What could he have been thinking?
Back in September, when Congress was debating the first financial bailout, former House Speaker Newt Gingrich went on Fox News to decry how Fannie Mae and Freddie Mac had so “many politicians beholden to them” that no one would step up to protect American taxpayers.
Sounding like an earnest reformer, Gingrich said the bailout should be rejected unless it expressly forbade companies receiving federal money from hiring lobbyists.
“I mean, what you have today is that the rich in Wall Street and the powerful at Fannie Mae and Freddie Mac had so many politicians beholden to them that, in fact, nobody was going to check them,” he said on Fox. “And so they got away with things that were absolute bologna, and it’s a tragedy.”
But what the former 10-term Georgia congressman failed to say is that he had direct knowledge of such arrangements as a former Freddie Mac pitchman himself.

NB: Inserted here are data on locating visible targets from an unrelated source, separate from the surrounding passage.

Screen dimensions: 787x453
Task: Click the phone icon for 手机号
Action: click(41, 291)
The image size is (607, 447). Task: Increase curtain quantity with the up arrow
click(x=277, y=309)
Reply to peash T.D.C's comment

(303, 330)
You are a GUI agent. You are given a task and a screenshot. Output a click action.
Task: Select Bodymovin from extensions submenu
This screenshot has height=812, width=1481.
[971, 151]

The Associated Press reports that in 2006, Freddie Mac paid Gingrich a six-figure sum to push back against tough, new regulations of the mortgage company at a time the Bush administration was concerned about how big the two government-backed mortgage giants had become.
In an effort to stave off regulation, Freddie Mac enlisted prominent conservatives, among them, Gingrich and former Justice Department official Viet Dinh, paying each $300,000, according to AP.

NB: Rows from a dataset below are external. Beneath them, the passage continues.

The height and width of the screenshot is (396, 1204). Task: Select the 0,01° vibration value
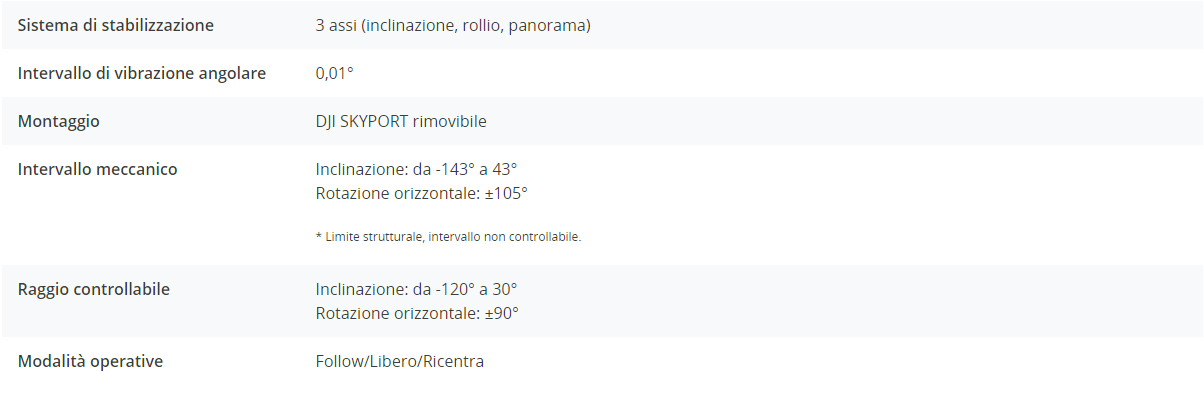coord(335,73)
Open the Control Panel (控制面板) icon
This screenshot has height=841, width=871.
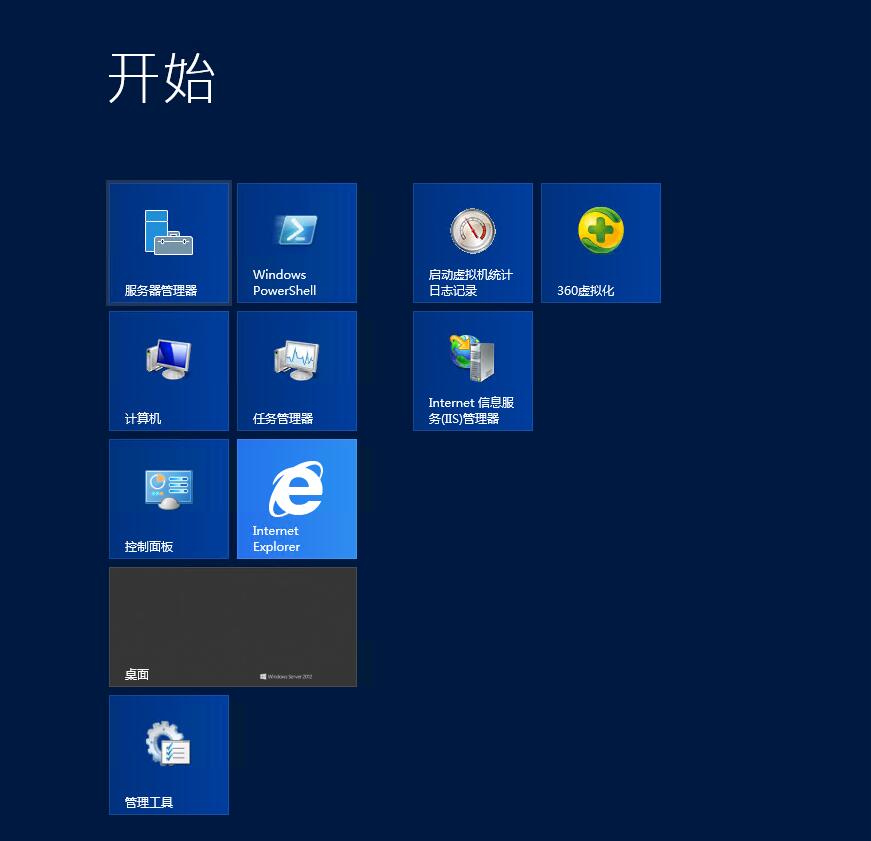pyautogui.click(x=168, y=488)
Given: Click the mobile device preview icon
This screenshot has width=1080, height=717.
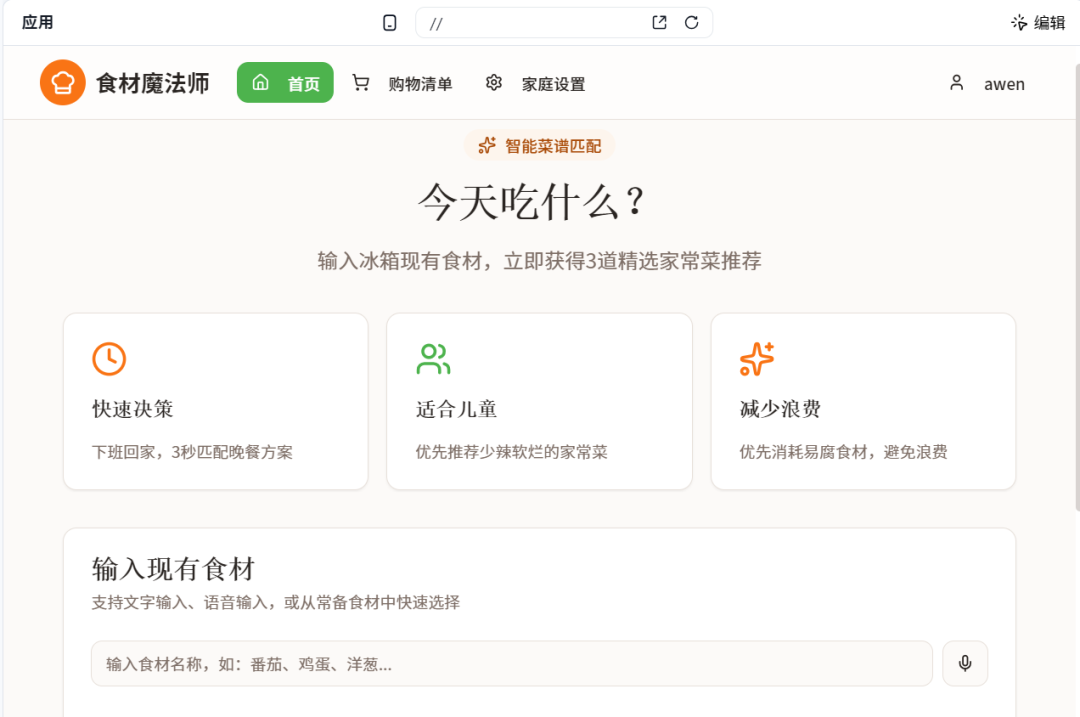Looking at the screenshot, I should 389,22.
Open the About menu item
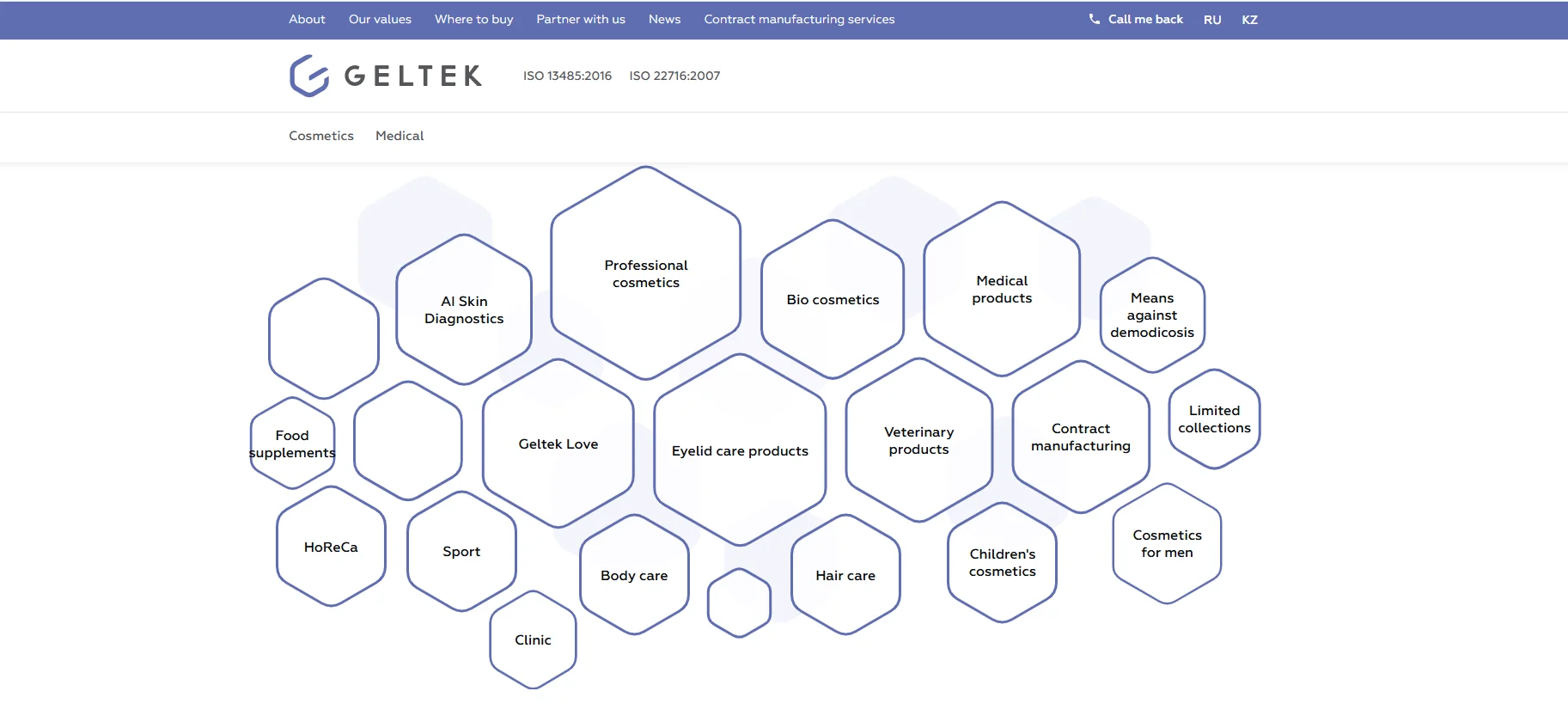 (x=307, y=19)
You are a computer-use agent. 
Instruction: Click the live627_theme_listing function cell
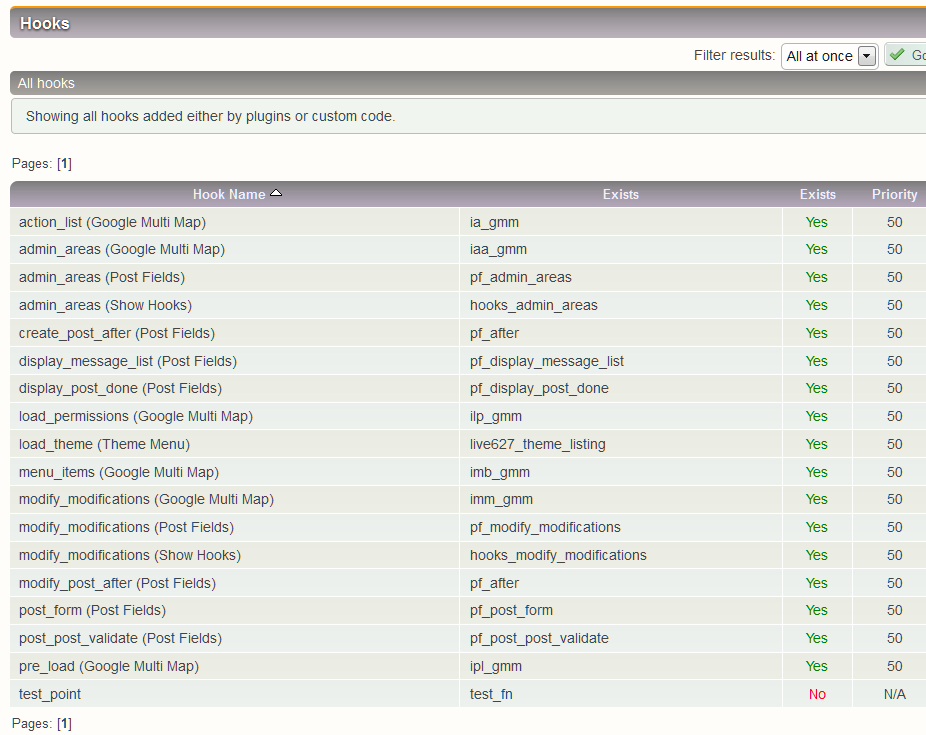pyautogui.click(x=537, y=444)
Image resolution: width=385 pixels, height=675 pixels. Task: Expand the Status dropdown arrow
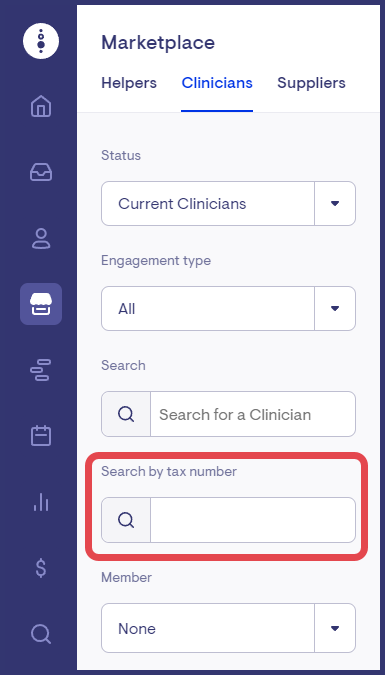[335, 204]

Gingrich touted the benefits of the Freddie Mac business model in both talks and writings aimed at his network.
Dinh wrote a legal analysis of private property rights that viewed a hypothetical government-enforced sale of Freddie Mac assets as constitutionally suspect, wrote reporter Peter Yost.
Their fees were part of $11.7 million Freddie spent on 52 lobbyists and consultants in 2006 alone, AP found.
And that was just a part of it for Gingrich, for whom the Freddie Mac contract was a return engagement.
TPMMuckraker found a 1999 story in American Banker, a trade publication, that said Gingrich had recently been hired by Freddie “to provide strategic counsel on a range of issues,” according to a company spokesman.
Which all goes to prove the wisdom of that free-market maxim: ‘Caveat emptor’ - Let the buyer beware. Or, in this case, perhaps, the listener of Gingrich’s latest talking points.